>>>>
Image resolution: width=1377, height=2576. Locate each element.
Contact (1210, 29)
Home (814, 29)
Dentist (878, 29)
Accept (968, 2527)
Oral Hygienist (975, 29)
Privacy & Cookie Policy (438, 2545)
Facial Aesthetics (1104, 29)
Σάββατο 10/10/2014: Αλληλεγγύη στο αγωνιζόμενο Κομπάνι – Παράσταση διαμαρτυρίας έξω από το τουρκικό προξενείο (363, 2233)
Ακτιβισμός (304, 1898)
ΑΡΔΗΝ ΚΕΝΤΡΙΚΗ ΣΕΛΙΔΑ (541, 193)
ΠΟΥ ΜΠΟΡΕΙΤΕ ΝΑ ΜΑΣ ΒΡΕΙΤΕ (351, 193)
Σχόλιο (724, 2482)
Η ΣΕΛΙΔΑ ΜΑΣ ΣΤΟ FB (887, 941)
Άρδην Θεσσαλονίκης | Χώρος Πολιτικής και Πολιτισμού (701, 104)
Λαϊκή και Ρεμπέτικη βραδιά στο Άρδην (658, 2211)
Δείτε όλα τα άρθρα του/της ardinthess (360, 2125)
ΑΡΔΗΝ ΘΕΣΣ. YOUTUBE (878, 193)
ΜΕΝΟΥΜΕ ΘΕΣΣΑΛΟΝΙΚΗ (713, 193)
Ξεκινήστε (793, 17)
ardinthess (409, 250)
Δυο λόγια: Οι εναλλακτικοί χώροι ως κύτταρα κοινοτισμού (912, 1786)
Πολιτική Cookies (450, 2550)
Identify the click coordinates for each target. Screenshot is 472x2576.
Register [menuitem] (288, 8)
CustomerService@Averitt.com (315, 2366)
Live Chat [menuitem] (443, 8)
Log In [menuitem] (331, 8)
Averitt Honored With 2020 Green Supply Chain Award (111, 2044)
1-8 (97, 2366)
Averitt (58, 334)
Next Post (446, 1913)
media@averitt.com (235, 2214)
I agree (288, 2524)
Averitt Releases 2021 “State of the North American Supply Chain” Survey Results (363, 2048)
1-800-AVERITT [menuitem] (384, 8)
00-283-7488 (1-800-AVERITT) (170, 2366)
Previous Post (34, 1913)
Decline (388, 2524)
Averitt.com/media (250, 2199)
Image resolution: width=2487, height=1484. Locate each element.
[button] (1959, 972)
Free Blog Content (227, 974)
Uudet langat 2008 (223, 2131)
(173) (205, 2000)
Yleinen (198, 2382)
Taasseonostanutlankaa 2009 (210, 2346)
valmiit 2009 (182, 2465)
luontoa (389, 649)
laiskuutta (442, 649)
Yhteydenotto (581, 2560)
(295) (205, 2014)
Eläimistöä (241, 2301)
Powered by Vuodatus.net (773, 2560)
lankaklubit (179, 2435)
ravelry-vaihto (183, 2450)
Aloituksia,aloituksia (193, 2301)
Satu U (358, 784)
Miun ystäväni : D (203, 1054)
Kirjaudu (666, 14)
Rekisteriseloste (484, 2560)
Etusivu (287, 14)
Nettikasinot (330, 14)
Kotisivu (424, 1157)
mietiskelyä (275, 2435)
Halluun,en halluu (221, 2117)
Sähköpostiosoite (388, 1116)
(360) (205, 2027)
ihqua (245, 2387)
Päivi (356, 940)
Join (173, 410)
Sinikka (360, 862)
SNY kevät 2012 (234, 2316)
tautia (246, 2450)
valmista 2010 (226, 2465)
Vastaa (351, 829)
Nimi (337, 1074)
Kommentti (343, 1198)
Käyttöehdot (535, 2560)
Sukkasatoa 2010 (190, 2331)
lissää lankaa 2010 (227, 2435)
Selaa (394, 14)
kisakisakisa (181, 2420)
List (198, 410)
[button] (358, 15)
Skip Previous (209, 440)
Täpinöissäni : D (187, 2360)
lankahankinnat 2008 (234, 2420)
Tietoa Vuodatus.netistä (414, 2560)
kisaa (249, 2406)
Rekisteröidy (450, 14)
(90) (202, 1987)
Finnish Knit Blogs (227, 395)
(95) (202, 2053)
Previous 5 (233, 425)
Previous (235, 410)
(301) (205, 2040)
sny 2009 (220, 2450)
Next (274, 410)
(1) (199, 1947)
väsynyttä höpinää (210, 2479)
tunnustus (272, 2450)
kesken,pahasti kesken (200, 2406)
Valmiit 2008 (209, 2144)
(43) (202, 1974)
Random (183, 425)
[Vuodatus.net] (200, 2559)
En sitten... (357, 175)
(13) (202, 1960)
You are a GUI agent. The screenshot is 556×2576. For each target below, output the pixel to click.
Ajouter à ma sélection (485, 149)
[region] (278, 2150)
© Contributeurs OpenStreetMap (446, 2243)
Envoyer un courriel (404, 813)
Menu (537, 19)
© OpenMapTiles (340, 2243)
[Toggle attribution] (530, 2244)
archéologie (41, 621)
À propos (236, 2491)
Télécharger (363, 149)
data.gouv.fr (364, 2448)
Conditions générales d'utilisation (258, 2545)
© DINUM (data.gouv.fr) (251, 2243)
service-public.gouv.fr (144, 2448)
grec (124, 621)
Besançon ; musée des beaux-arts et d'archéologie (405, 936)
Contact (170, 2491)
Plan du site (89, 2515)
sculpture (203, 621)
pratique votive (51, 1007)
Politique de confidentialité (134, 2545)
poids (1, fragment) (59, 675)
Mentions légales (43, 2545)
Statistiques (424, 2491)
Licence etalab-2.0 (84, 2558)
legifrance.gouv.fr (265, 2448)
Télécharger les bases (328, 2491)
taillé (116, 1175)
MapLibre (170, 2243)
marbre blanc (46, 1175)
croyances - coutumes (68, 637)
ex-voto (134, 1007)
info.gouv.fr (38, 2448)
<<<<
REQUIRED ACTION:
The records above are to be repeated exactly, in their entirety.

TASK ANSWER:
Image resolution: width=1377, height=2576. Locate each element.
Contact (1210, 29)
Home (814, 29)
Dentist (878, 29)
Accept (968, 2527)
Oral Hygienist (975, 29)
Privacy & Cookie Policy (438, 2545)
Facial Aesthetics (1104, 29)
Σάββατο 10/10/2014: Αλληλεγγύη στο αγωνιζόμενο Κομπάνι – Παράσταση διαμαρτυρίας έξω από το τουρκικό προξενείο (363, 2233)
Ακτιβισμός (304, 1898)
ΑΡΔΗΝ ΚΕΝΤΡΙΚΗ ΣΕΛΙΔΑ (541, 193)
ΠΟΥ ΜΠΟΡΕΙΤΕ ΝΑ ΜΑΣ ΒΡΕΙΤΕ (351, 193)
Σχόλιο (724, 2482)
Η ΣΕΛΙΔΑ ΜΑΣ ΣΤΟ FB (887, 941)
Άρδην Θεσσαλονίκης | Χώρος Πολιτικής και Πολιτισμού (701, 104)
Λαϊκή και Ρεμπέτικη βραδιά στο Άρδην (658, 2211)
Δείτε όλα τα άρθρα του/της ardinthess (360, 2125)
ΑΡΔΗΝ ΘΕΣΣ. YOUTUBE (878, 193)
ΜΕΝΟΥΜΕ ΘΕΣΣΑΛΟΝΙΚΗ (713, 193)
Ξεκινήστε (793, 17)
ardinthess (409, 250)
Δυο λόγια: Οι εναλλακτικοί χώροι ως κύτταρα κοινοτισμού (912, 1786)
Πολιτική Cookies (450, 2550)
Identify the click coordinates for each target. Screenshot is 472x2576.
Register [menuitem] (288, 8)
CustomerService@Averitt.com (315, 2366)
Live Chat [menuitem] (443, 8)
Log In [menuitem] (331, 8)
Averitt Honored With 2020 Green Supply Chain Award (111, 2044)
1-8 (97, 2366)
Averitt (58, 334)
Next Post (446, 1913)
media@averitt.com (235, 2214)
I agree (288, 2524)
Averitt Releases 2021 “State of the North American Supply Chain” Survey Results (363, 2048)
1-800-AVERITT [menuitem] (384, 8)
00-283-7488 (1-800-AVERITT) (170, 2366)
Previous Post (34, 1913)
Decline (388, 2524)
Averitt.com/media (250, 2199)
Image resolution: width=2487, height=1484. Locate each element.
[button] (1959, 972)
Free Blog Content (227, 974)
Uudet langat 2008 (223, 2131)
(173) (205, 2000)
Yleinen (198, 2382)
Taasseonostanutlankaa 2009 (210, 2346)
valmiit 2009 (182, 2465)
luontoa (389, 649)
laiskuutta (442, 649)
Yhteydenotto (581, 2560)
(295) (205, 2014)
Eläimistöä (241, 2301)
Powered by Vuodatus.net (773, 2560)
lankaklubit (179, 2435)
ravelry-vaihto (183, 2450)
Aloituksia,aloituksia (193, 2301)
Satu U (358, 784)
Miun ystäväni : D (203, 1054)
Kirjaudu (666, 14)
Rekisteriseloste (484, 2560)
Etusivu (287, 14)
Nettikasinot (330, 14)
Kotisivu (424, 1157)
mietiskelyä (275, 2435)
Halluun,en halluu (221, 2117)
Sähköpostiosoite (388, 1116)
(360) (205, 2027)
ihqua (245, 2387)
Päivi (356, 940)
Join (173, 410)
Sinikka (360, 862)
SNY kevät 2012 (234, 2316)
tautia (246, 2450)
valmista 2010 (226, 2465)
Vastaa (351, 829)
Nimi (337, 1074)
Kommentti (343, 1198)
Käyttöehdot (535, 2560)
Sukkasatoa 2010 (190, 2331)
lissää lankaa 2010 (227, 2435)
Selaa (394, 14)
kisakisakisa (181, 2420)
List (198, 410)
[button] (358, 15)
Skip Previous (209, 440)
Täpinöissäni : D (187, 2360)
lankahankinnat 2008 (234, 2420)
Tietoa Vuodatus.netistä (414, 2560)
kisaa (249, 2406)
Rekisteröidy (450, 14)
(90) (202, 1987)
Finnish Knit Blogs (227, 395)
(95) (202, 2053)
Previous 5 (233, 425)
Previous (235, 410)
(301) (205, 2040)
sny 2009 (220, 2450)
Next (274, 410)
(1) (199, 1947)
väsynyttä höpinää (210, 2479)
tunnustus (272, 2450)
kesken,pahasti kesken (200, 2406)
Valmiit 2008 (209, 2144)
(43) (202, 1974)
Random (183, 425)
[Vuodatus.net] (200, 2559)
En sitten... (357, 175)
(13) (202, 1960)
You are a GUI agent. The screenshot is 556×2576. For each target below, output the pixel to click.
Ajouter à ma sélection (485, 149)
[region] (278, 2150)
© Contributeurs OpenStreetMap (446, 2243)
Envoyer un courriel (404, 813)
Menu (537, 19)
© OpenMapTiles (340, 2243)
[Toggle attribution] (530, 2244)
archéologie (41, 621)
À propos (236, 2491)
Télécharger (363, 149)
data.gouv.fr (364, 2448)
Conditions générales d'utilisation (258, 2545)
© DINUM (data.gouv.fr) (251, 2243)
service-public.gouv.fr (144, 2448)
grec (124, 621)
Besançon ; musée des beaux-arts et d'archéologie (405, 936)
Contact (170, 2491)
Plan du site (89, 2515)
sculpture (203, 621)
pratique votive (51, 1007)
Politique de confidentialité (134, 2545)
poids (1, fragment) (59, 675)
Mentions légales (43, 2545)
Statistiques (424, 2491)
Licence etalab-2.0 (84, 2558)
legifrance.gouv.fr (265, 2448)
Télécharger les bases (328, 2491)
taillé (116, 1175)
MapLibre (170, 2243)
marbre blanc (46, 1175)
croyances - coutumes (68, 637)
ex-voto (134, 1007)
info.gouv.fr (38, 2448)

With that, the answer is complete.